* _Written request_: Return each line of the data below that contains the word "This". Case counts.

* _Dataset records_:
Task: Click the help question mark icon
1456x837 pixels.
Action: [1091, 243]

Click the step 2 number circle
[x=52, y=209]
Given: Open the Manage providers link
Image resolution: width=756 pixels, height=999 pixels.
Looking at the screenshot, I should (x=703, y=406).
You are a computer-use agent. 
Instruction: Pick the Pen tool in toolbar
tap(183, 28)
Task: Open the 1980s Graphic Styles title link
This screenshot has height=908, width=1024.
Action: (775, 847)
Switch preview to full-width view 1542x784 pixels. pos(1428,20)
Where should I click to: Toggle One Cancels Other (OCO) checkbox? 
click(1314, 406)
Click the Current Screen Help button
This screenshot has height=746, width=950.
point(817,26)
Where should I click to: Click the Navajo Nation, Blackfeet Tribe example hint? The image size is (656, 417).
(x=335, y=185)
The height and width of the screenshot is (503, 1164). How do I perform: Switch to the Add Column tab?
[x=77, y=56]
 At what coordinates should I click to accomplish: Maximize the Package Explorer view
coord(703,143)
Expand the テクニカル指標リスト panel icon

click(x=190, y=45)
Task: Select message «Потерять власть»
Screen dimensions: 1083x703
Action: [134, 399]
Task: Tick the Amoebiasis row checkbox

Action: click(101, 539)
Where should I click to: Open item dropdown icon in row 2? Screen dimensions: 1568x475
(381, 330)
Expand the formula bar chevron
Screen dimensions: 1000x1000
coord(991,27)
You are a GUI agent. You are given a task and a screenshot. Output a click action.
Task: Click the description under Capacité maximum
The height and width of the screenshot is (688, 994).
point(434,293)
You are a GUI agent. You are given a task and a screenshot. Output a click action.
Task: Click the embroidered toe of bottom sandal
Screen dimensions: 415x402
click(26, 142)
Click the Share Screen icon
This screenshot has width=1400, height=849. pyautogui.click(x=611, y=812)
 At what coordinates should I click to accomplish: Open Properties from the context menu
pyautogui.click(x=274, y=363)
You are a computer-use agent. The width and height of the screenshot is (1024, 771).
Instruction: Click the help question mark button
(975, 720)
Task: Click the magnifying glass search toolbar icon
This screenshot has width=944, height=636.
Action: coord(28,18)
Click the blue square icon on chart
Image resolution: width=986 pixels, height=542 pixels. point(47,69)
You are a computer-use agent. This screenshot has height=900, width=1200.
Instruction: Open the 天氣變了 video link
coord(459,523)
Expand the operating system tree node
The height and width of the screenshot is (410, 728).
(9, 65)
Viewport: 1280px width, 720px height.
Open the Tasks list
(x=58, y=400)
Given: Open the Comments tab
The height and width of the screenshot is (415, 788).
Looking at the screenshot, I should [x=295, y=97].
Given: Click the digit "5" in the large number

* _Final result_:
This screenshot has height=908, width=1024.
This screenshot has height=746, width=950.
This screenshot has width=1400, height=849. pyautogui.click(x=611, y=812)
This screenshot has width=944, height=636.
You are a computer-use agent. This screenshot has height=900, width=1200.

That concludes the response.